Interpretable Directed Diversity: Leveraging Model Explanations for Iterative Crowd Ideation
Yunlong Wang, Priyadarshini Venkatesh, Brian Y. Lim

TL;DR
This paper introduces Interpretable Directed Diversity, an AI-driven method that automatically predicts ideation quality and diversity, providing multi-faceted explanations to help crowdworkers iteratively improve their creative ideas.
Contribution
It presents a novel AI approach that offers explainable feedback for crowd ideation, reducing reliance on human facilitators and enhancing creativity support tools.
Findings
Explanations helped users focus and improve ideation diversity.
Users found explanation feedback useful for guiding improvements.

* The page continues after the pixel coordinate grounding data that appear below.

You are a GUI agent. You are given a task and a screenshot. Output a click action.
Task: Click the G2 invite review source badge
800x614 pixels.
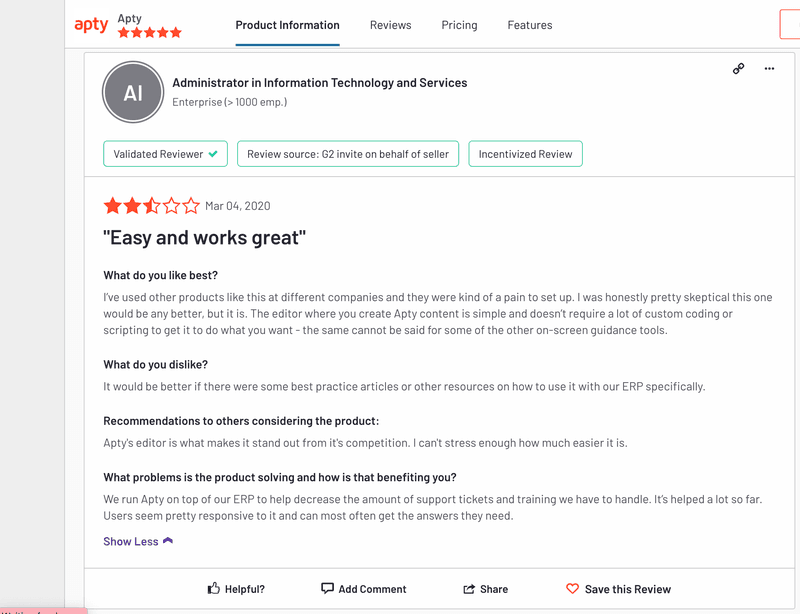click(347, 154)
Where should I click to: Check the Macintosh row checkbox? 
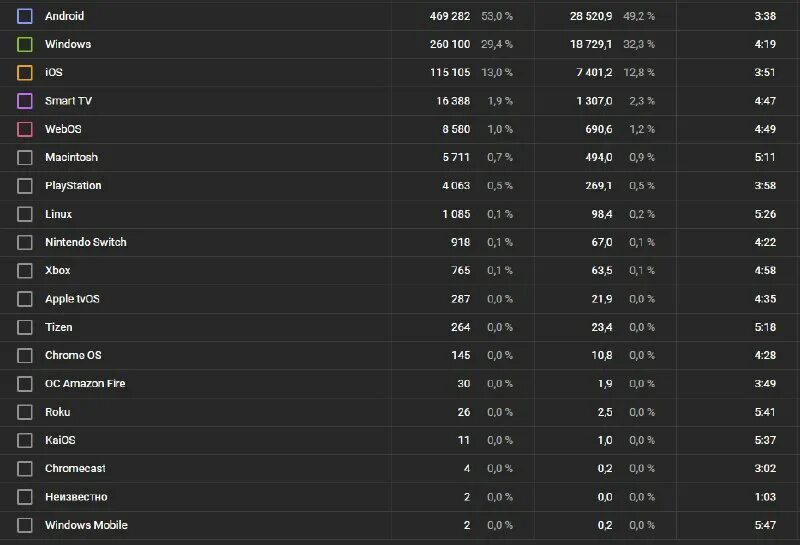pos(24,157)
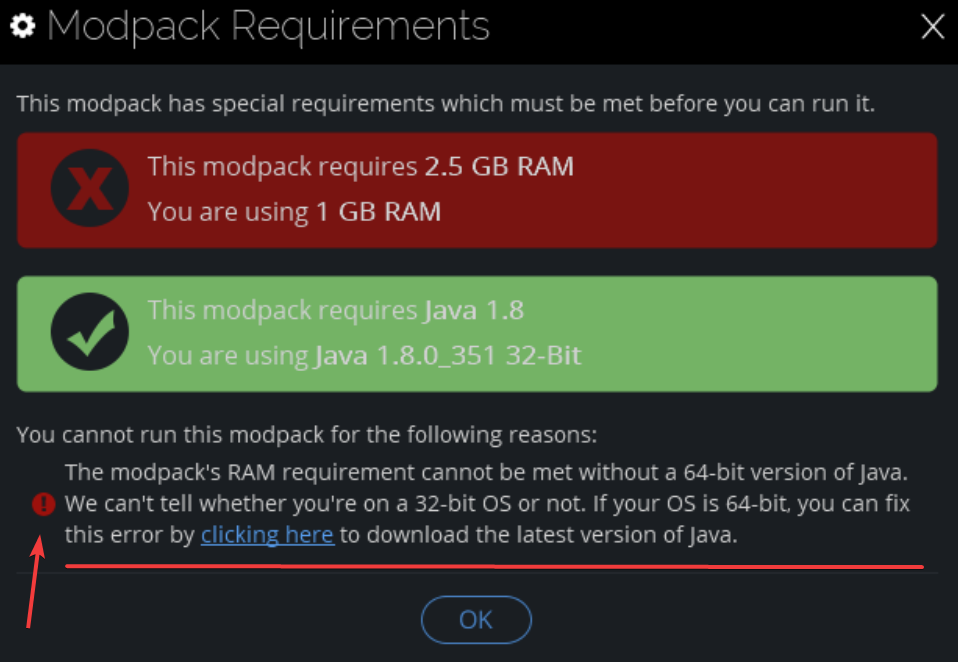The width and height of the screenshot is (958, 662).
Task: Dismiss the dialog with the OK button
Action: (476, 620)
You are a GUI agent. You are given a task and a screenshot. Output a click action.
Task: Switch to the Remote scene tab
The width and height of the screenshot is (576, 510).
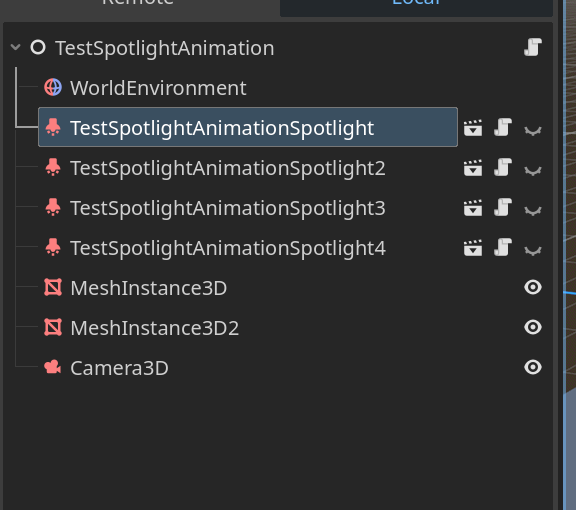(x=138, y=5)
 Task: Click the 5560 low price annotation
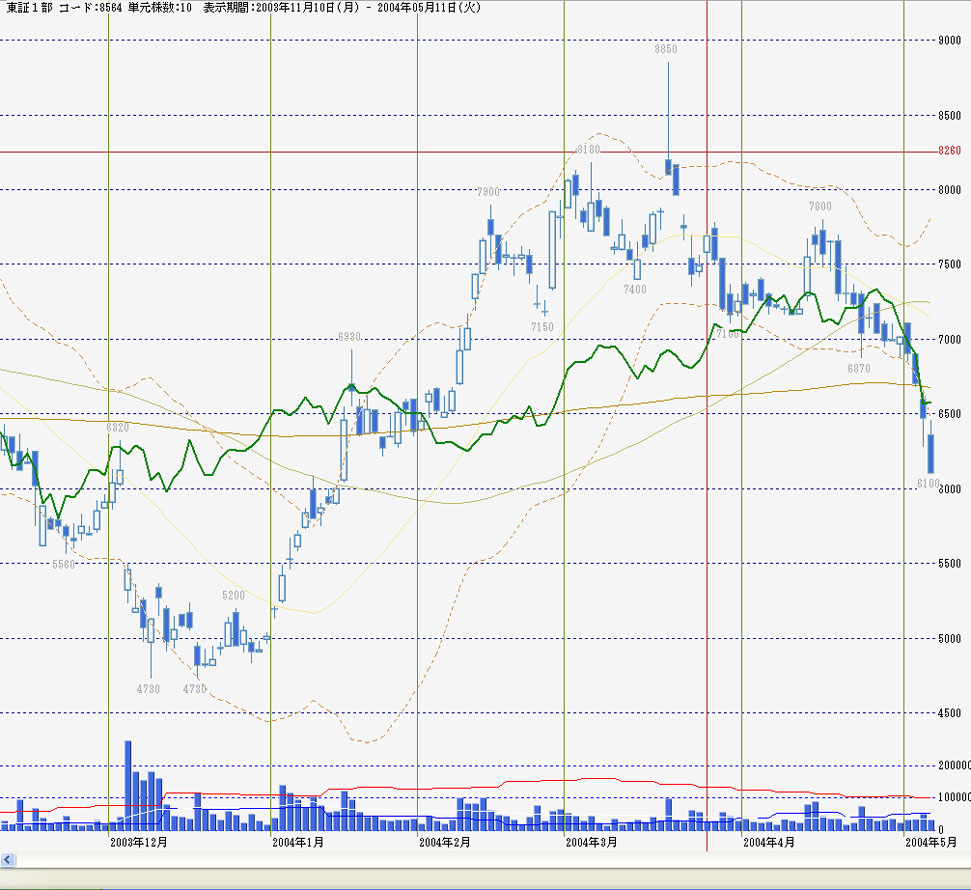[64, 565]
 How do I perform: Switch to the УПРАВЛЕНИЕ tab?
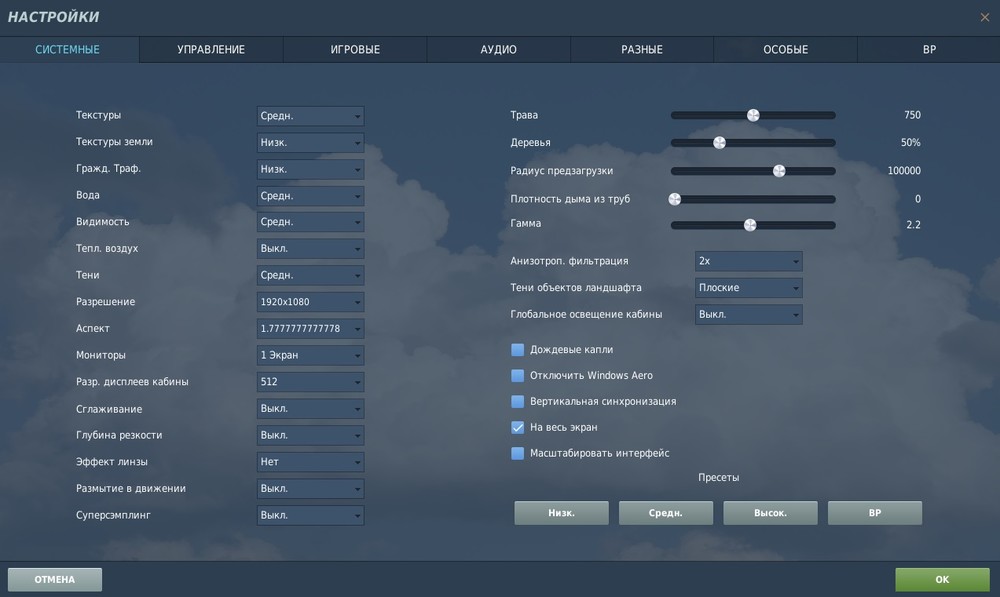coord(211,50)
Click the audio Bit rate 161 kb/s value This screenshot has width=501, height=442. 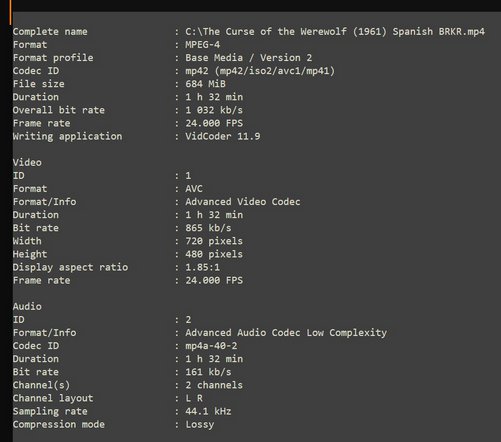[208, 372]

Diversity increased with explanation-based feedback compared to no feedback.
Abstract
Feedback in creativity support tools can help crowdworkers to improve their ideations. However, current feedback methods require human assessment from facilitators or peers. This is not scalable to large crowds. We propose Interpretable Directed Diversity to automatically predict ideation quality and diversity scores, and provide AI explanations - Attribution, Contrastive Attribution, and Counterfactual Suggestions - to feedback on why ideations were scored (low), and how to get higher scores. These explanations provide multi-faceted feedback as users iteratively improve their ideations. We conducted formative and controlled user studies to understand the usage and usefulness of explanations to improve ideation diversity and quality. Users appreciated that explanation feedback helped focus their efforts and provided directions for improvement. This resulted in explanations improving…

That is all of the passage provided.